Development and Validation of in vitro Human Inhalation Toxicity Tests for Volatile Liquids, Mists, and Sprays
M. Spacir1, S. Valasikova1, Y. Kaluzhny2, J. Markus1, C. Pellevoisin2, G. R. Jackson2, P. Kearney2, M. Klausner2, A. Armento2 1 MatTek In Vitro Life Science Laboratories, s.r.o., Bratislava, Slovakia 2 MatTek Corporation, Ashland, Massachusetts, United States of America
Abstract: In vivo animal models are currently accepted by regulatory authorities for acute respiratory toxicity (ART) testing.

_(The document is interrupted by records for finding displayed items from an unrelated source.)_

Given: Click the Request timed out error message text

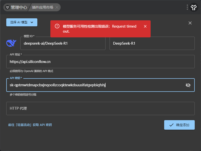Looking at the screenshot, I should click(x=99, y=29).
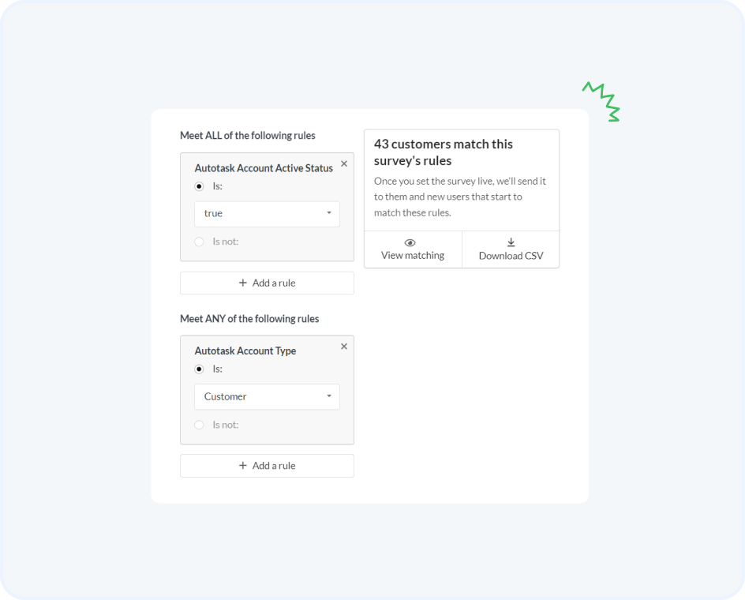This screenshot has height=600, width=745.
Task: Click the download arrow icon above Download CSV
Action: tap(511, 242)
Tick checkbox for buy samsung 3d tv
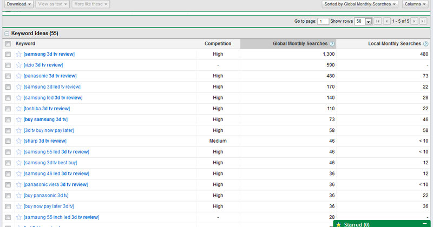 tap(8, 119)
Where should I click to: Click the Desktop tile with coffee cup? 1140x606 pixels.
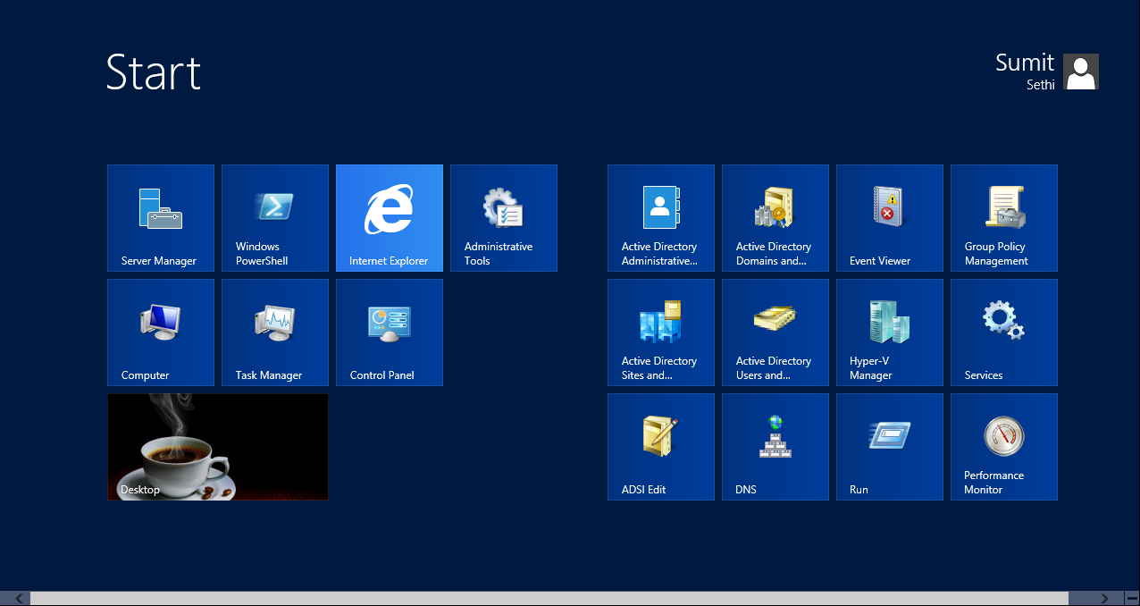[217, 446]
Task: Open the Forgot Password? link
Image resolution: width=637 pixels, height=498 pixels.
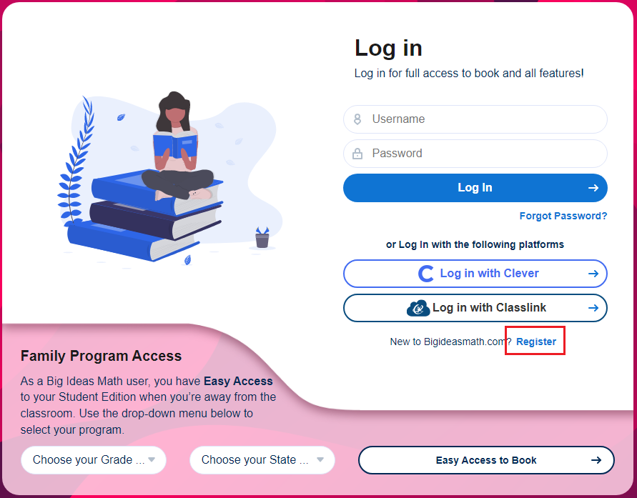Action: point(563,216)
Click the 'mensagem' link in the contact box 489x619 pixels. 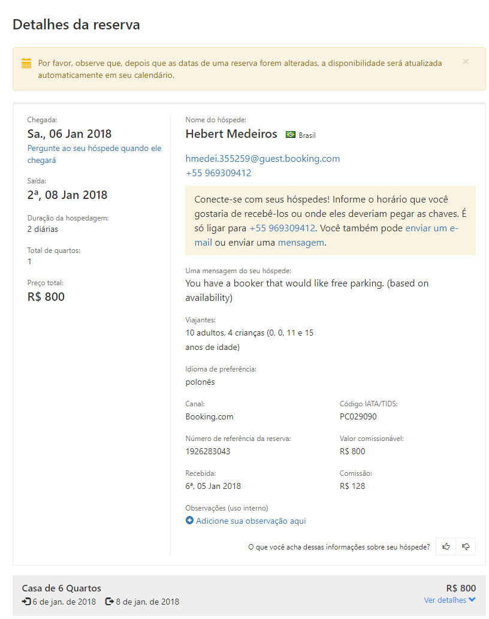tap(301, 243)
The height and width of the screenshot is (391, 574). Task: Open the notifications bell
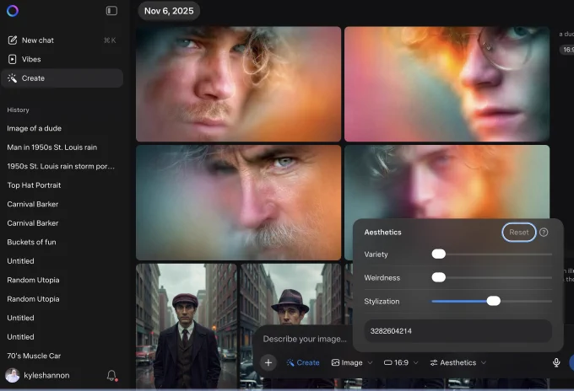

However, animal tests have been discredited as predictors of human responses on physiological and ethical grounds.The goal of this work was to develop physiologically relevant ART tests utilizing the EpiAirway™ tissue model, to demonstrate correlation to OECD accepted GHS categorization, and investigate interlaboratory reproducibility. Test articles (TA,n=53) were applied to EpiAirway tissues produced at MatTek (USA) and IVLSL (Slovakia) with two ART protocols, the Direct Application Protocol (DAP) for exposure to mists/sprays, and the Vapor Cap Protocol (VCP) for exposure to vapors/volatile liquids. In both protocols, tissues were exposed for 4h to 4 fixed doses (diluted in corn oil or water) to mimic in vivo rat exposure; followed by 20h post-incubation. The effects on tissue viability (MTT assay) and barrier properties (Transepithelial Electrical Resistance, TEER) were determined. The effective doses which reduced tissue viability by 25% (ED-25) or by 50% (ED-50) were mathematically interpolated for the DAP and VCP methods, respectively, and correlated to the GHS categories. In the DAP, TAs were applied to the apical surface. Using the MTT assay, the DAP discriminated between GHS Cat.1&2/3&4/5&NCwithaSensitivity/Specificity/Accuracy (S/S/A) of 63.5/76.1/69.8% (MatTek) and 63.8/76.1/70.0% (IVLSL). Utilizing the changes in TEER, the DAP discriminated between GHS categories with a S/S/A of 65.9/76.7/71.3% (MatTek) and 64.1/76.6/70.3% (IVLSL).The correlation coefficient between the two laboratories was R2=0.91 for MTT and 0.76 for TEER. In the VCP, TAs were applied to an absorbent material in a special cap that forms a tight seal above the tissue allowing exposure to TA vapor. Using the MTT assay, the VCP discriminated between GHS categories with S/S/A of 70.8/83.2/77.0 (MatTek) and 71.9/83.2/77.5% (IVLSL).Utilizing the changes in TEER, the VCP discriminated between GHS categories with a S/S/A of 64.4/78.5/71.5 (MatTek) and 67.1/80.1/73.6 (IVLSL).The correlation coefficient between the laboratories was R2=0.96 for MTT and 0.93 for TEER.